Below are the records; give again exactly the line with "Task: Click the 注释窗体宽度 value 300", the line with "Task: Click the execute", and each line that lies between them, and nothing besides.

[Records contained in a dataset]:
_ _ _ _ _

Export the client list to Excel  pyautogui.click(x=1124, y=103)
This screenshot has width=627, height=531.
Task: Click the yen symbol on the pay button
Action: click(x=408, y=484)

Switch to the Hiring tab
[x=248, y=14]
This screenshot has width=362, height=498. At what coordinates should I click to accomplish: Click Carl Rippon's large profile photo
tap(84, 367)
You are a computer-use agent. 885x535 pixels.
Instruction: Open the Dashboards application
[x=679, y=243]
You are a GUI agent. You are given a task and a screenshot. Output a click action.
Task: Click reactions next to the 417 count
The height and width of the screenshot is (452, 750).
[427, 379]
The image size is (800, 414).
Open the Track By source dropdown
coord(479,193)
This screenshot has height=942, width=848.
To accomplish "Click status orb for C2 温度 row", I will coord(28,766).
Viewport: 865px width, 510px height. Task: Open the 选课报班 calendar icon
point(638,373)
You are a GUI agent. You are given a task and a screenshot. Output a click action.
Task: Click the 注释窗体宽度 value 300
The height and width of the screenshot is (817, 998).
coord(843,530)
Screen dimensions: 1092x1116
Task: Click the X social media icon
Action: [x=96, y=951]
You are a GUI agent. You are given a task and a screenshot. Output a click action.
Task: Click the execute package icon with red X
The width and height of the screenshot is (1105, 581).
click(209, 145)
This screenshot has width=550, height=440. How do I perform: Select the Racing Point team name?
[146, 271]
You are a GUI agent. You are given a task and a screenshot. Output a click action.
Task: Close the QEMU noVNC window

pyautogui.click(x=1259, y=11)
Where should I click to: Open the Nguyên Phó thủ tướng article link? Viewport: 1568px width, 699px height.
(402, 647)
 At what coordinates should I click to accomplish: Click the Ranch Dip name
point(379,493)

_ _ _ _ _

[RESPONSE FOR THIS EXERCISE]:
Task: Click the 注释窗体宽度 value 300
The height and width of the screenshot is (817, 998).
coord(843,530)
Screen dimensions: 1092x1116
Task: Click the X social media icon
Action: [x=96, y=951]
You are a GUI agent. You are given a task and a screenshot. Output a click action.
Task: Click the execute package icon with red X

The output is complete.